## [STATED PROBLEM 1]
Name each speaker whose remarks appear in the interview on web data services and mashup governance.
## [STATED PROBLEM 2]
Write the next portion of the interview on web data services and mashup governance, picking up after its final sentence.

## [SUPPLIED PASSAGE]
Andreasen: Web data services access the data in the way you do from a web browser. All data resides in a database somewhere -- inside your firewall, at a customer, at a partner, or somewhere. That database is very secure. There's no way to access the database, without going through tedious processes and procedures to open a hole in that firewall.

The beauty with web data services is that it's really accessing the data through the application front end, using credentials and encryptions that are already in place and approved. You're using the existing security mechanism to access the data, rather than opening up new security holes, with all the risk that that includes.

Gardner: Jim, from some of the reports that you've done recently, what are customers, the enterprise customers, telling you about what they need in terms of better access to web data services, but also mindful about the requirements of IT around security and governability and so forth?

Kobielus: Right, right. The core theme I'm hearing is that mashups, user self-service development, and maintenance of user disparate data are very, very important, for lots of reasons. One, of course, is speeding delivery of analytics and allowing users to personalize it, and so forth. But, mashups without IT control is essentially chaos. And, mashups without governance is an invitation to chaos.

. . . users should be able to mashup and create their own reports and dashboards, but, from the perspective of the companies that employ them, they should only be able to mashup from company-sanctioned sources . . .



What does governance mean in this environment? Well, it means that users should be able to mashup and create their own reports and dashboards, but, from the perspective of the companies that employ them, they should only be able to mashup from company-sanctioned sources, such as data warehouses data marts, and external sources.

They should be able to only mashup that data, tables, records, or fields that they have authorized access to. They should only be able to mashup within the bounds of particular templates, reports, and dashboards that are sanctioned by the company and maintained by IT. There should be ongoing monitoring of access, utilization, and refreshes.

Then, users should be able to share their mashups with other users to create ever more composite mashups, but they should only be able to share data analytics that the recipient has authorized access to.

Now, this sounds like fascism, but it really isn't, because in practice what goes on is that users are usually given a long leash in a mashup environment to be able to pull in external data, when need be, with IT being able to monitor the utilization or the access of that data.

Fundamentally, governance comes down to the fact that all the applications are stored within a metadata environment -- repositories, and so forth -- that are under management by IT. So, that's the final piece in the mashup governance equation.

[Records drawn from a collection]
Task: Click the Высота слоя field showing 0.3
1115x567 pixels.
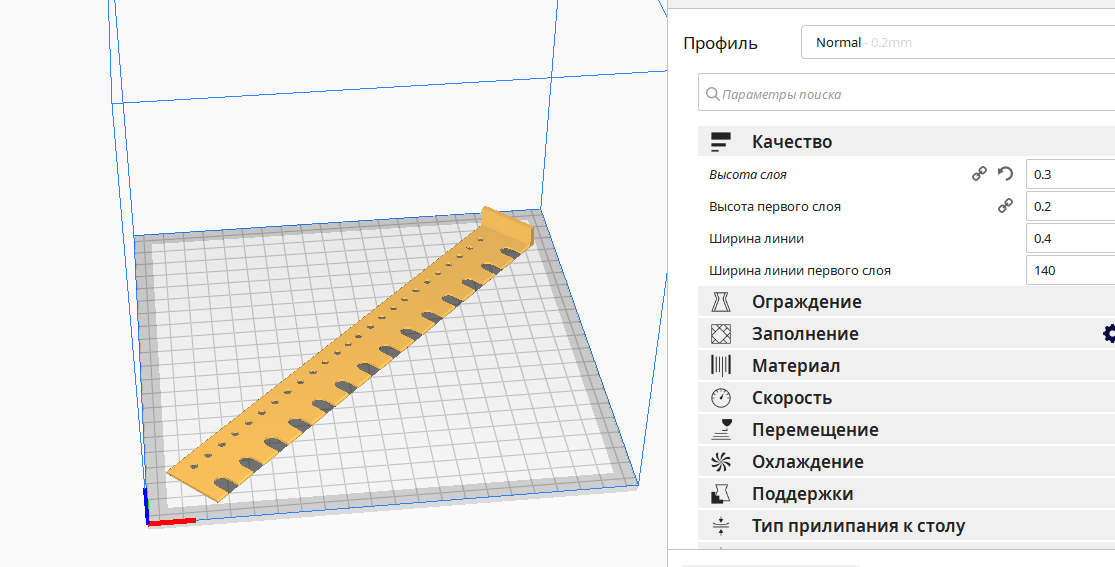Action: (1070, 174)
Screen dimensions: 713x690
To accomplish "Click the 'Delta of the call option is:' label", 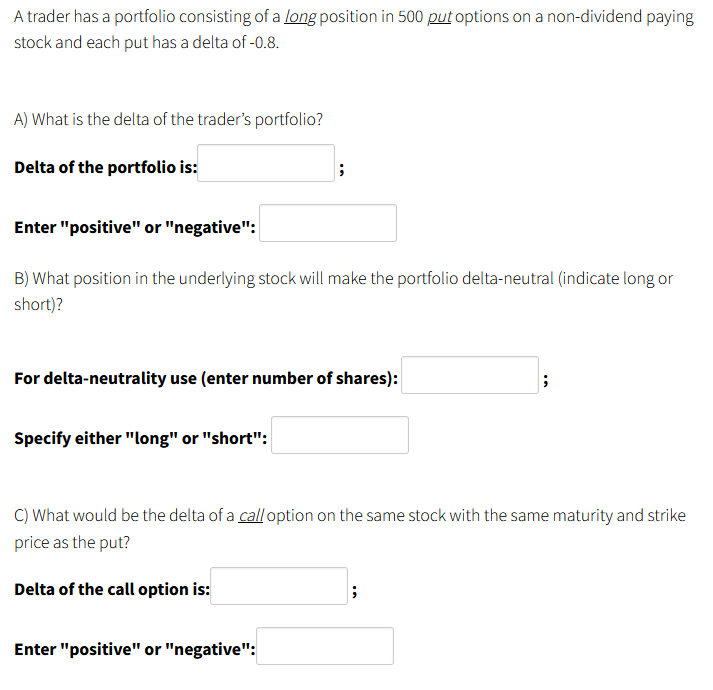I will 112,589.
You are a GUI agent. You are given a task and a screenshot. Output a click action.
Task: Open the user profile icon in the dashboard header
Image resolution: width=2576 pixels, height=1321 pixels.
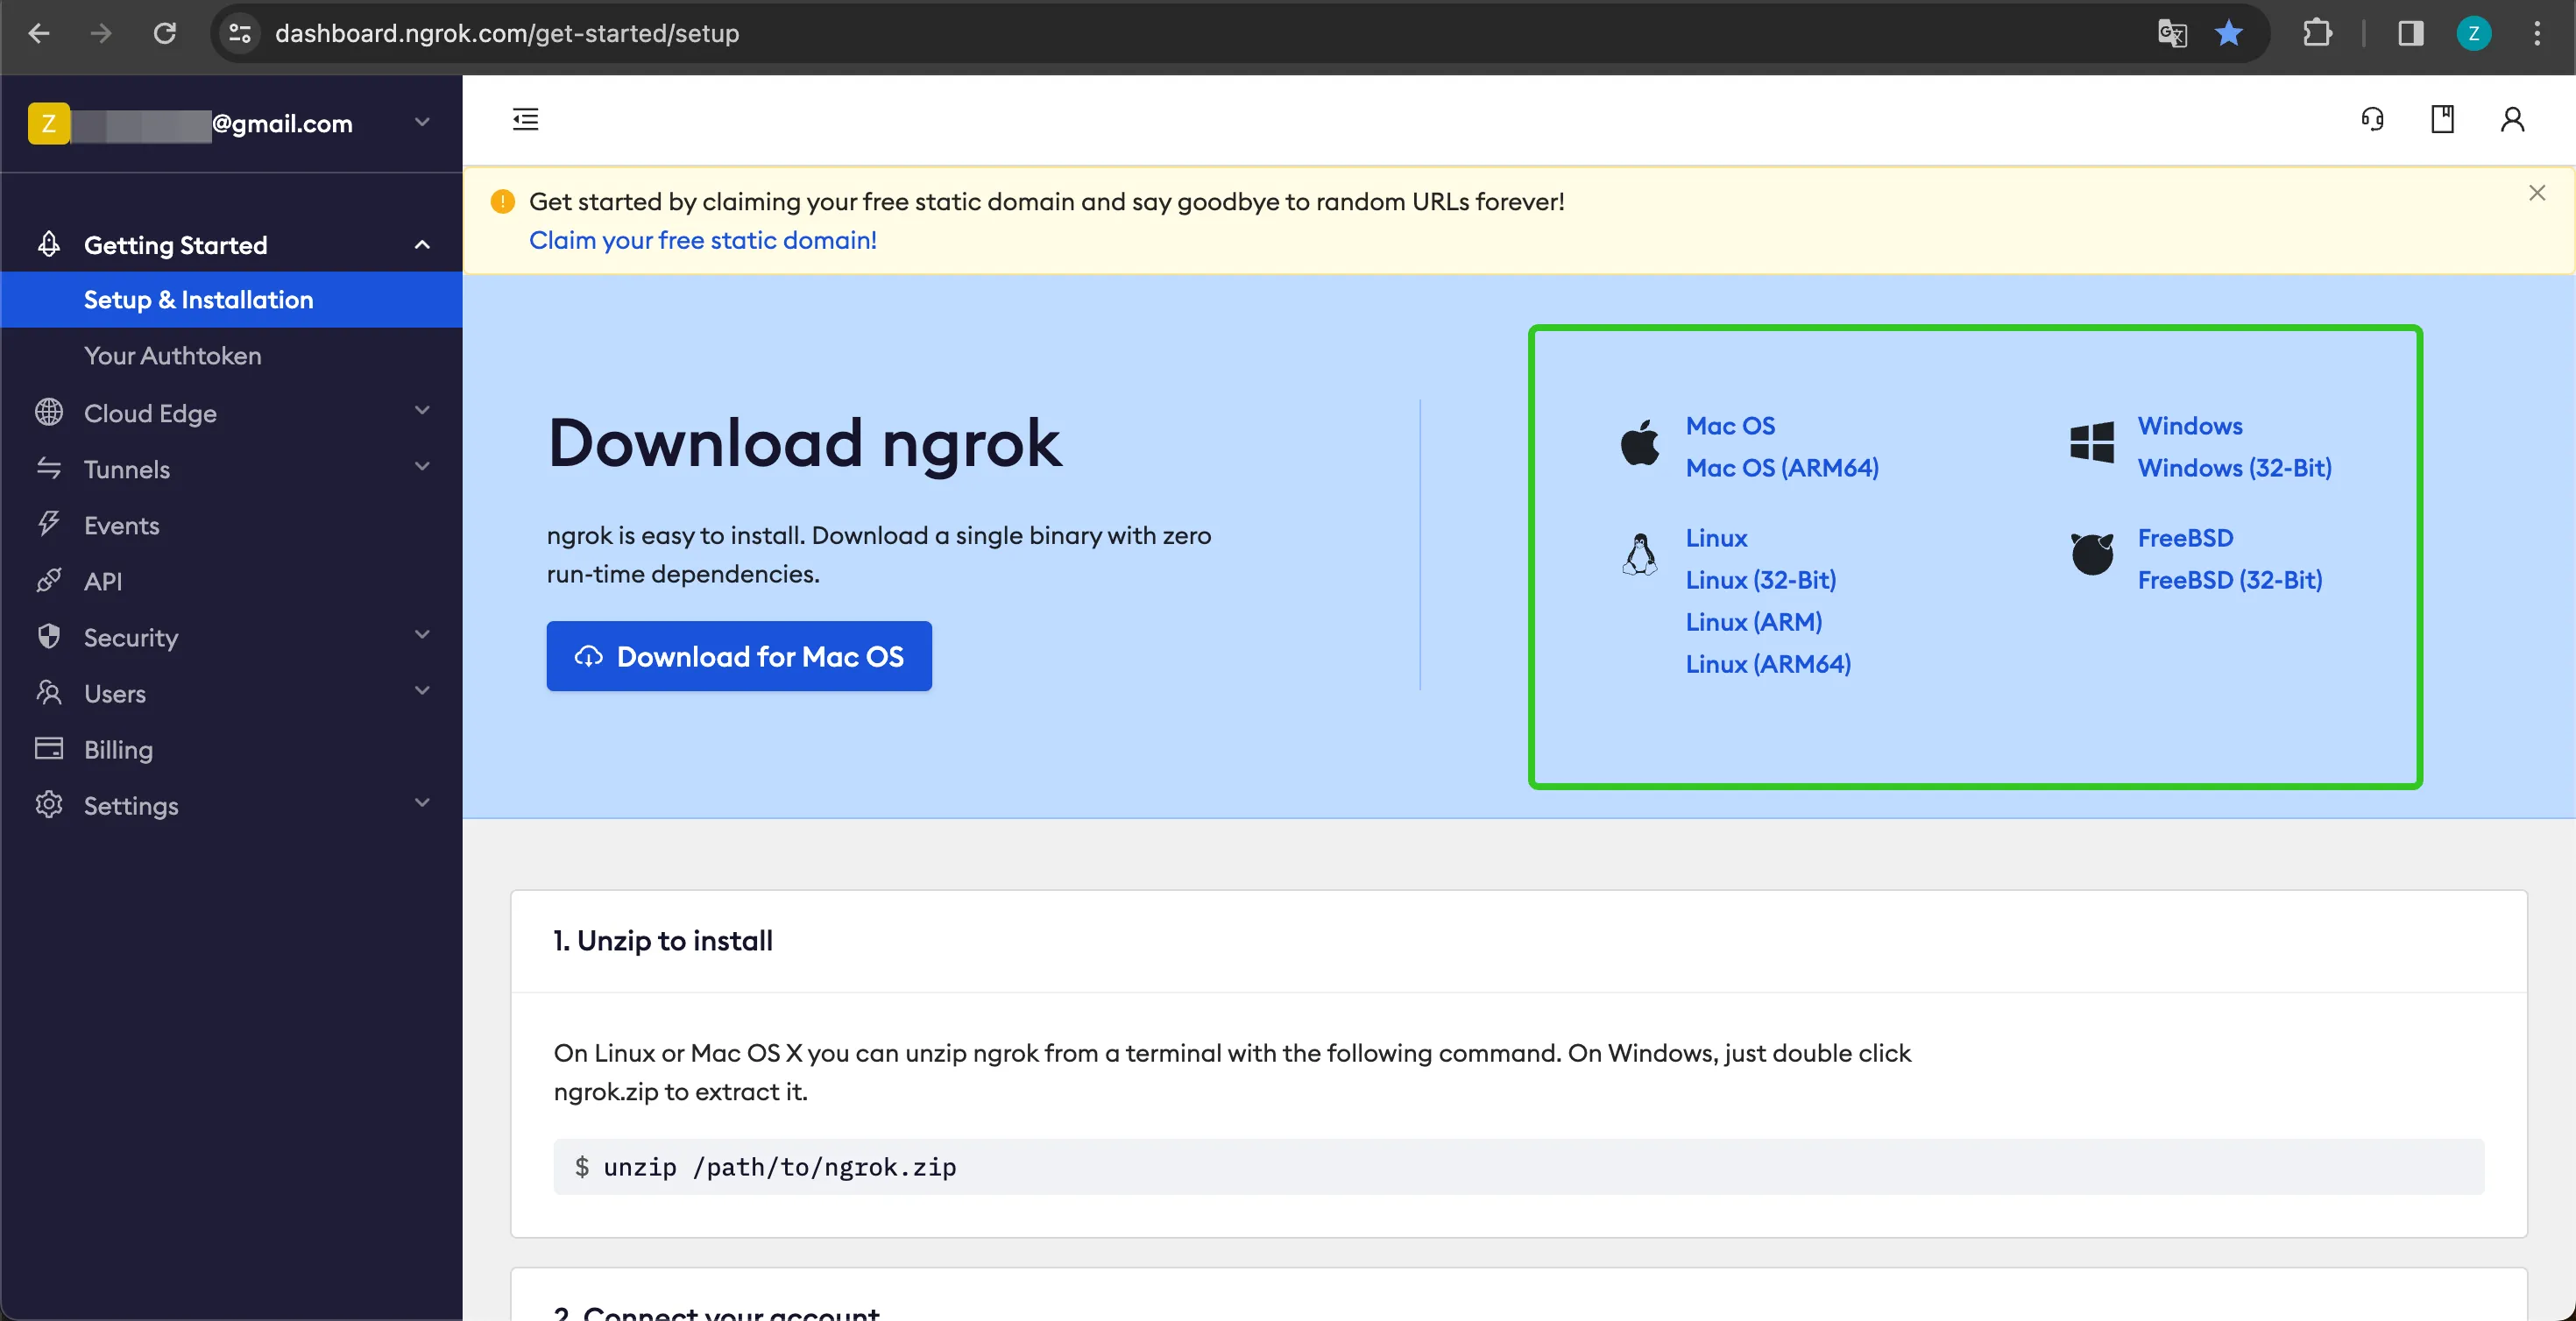2512,119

## [OUTPUT 1]
Andreasen, Gardner, Kobielus

## [OUTPUT 2]
Gardner: I think I'm hearing you say that you really should have an intermediary between all of that web data and your BI analytics and the people making the decisions, not only for those technical reasons, but also to vet the quality of the data.

It’s in IT’s interest

Kobielus: Exactly. This is in IT's interest, and they know that. IT wants to insource as much of the development and maintenance of reports and dashboards and the like as they can get away with, which means it's pushed down to the end user to do the maintenance themselves on their own views.

IT is more than happy to go toward mashup, if there is the ability for them to keep their eyes and ears open, to set the boundaries of the sandbox, and insource to end users.

Gardner: Stefan, I want to go back to you, if I could. We talked about how to bring this into IT, but we also need to bring in to this the role of the developer, because we're just not talking about integration, we're also talking about presentation.

Does what Kapow brings to the table also allow those developers to get a task about trying to expose web data services within the context of applications, views, different audit presentation, dashboards, and what not? What's the role of the developer in this?

Andreasen: That's very important. We talked about this fire hose before. When I see a fire hose in front of me, I imagine the analyst can now open this fire hose and all the data in the world just splashing in their face, and that's really not the case. web data services allows the developer to incite the IT department to much more quickly develop and deliver those custom feeds or those custom web services that the analysts need in the BI tools.

Also, on governance, the reality is that the data that has value is data that comes from business partners, from government, or from sources where you have a business relationship, and therefore can govern it.



Also, on governance, the reality is that the data that has value is data that comes from business partners, from government, or from sources where you have a business relationship, and therefore can govern it. But, for various reasons, you cannot rewrite those applications, you cannot access those SQL databases in a traditional way. web data services is a way to access data from trusted sources, but access them in a much more agile way.

Gardner: Those services are coming across in a standardized format that developers can work with using existing tools.

Andreasen: Yes, that's very important. Web data services deliver the data into your standard data warehouse, into your standard SQL databases. Or, as I said earlier, it can wrap those applications into SOAP services, REST services, RSS feeds, and even .NET and Java API, so you get the API or you get the data access exactly the way you need it in your BI tool, in your data mining environment, etc.

Gardner: We've established the need. We've looked at the value of increasing BI's purview. We've looked at the larger trends around SOA and bringing lots of different data types into an architecture that can then be leveraged for BI and analytics. We've looked at the need for extending this to business processes outside the organization, as well as data types inside. We've looked at the role of the developer.

Are there examples, Stefan, of people who are actually doing this, who have been early adopters, who have taken the step of recognizing an intermediary and the tool and platform set to manage web data services in the context of BI? And, if they've done that, what are the paybacks, what are the metrics of success?

Andreasen: One of our early adopters is Audi. They've been using our product for five years. What was important for them was that, traditionally, it could take three to six months for them to get access to some data. But, with the Kapow Web Data Server, they were able to access data and create these custom feeds in a much shorter fashion, days rather than months.

What the business needs

They have been using it successfully for five years. They are growing with it, they're getting a lot of benefit around it, and couldn't imagine running the IT department without web data services today, because it gives them the way to deliver this agile custom data feeds that the business needs.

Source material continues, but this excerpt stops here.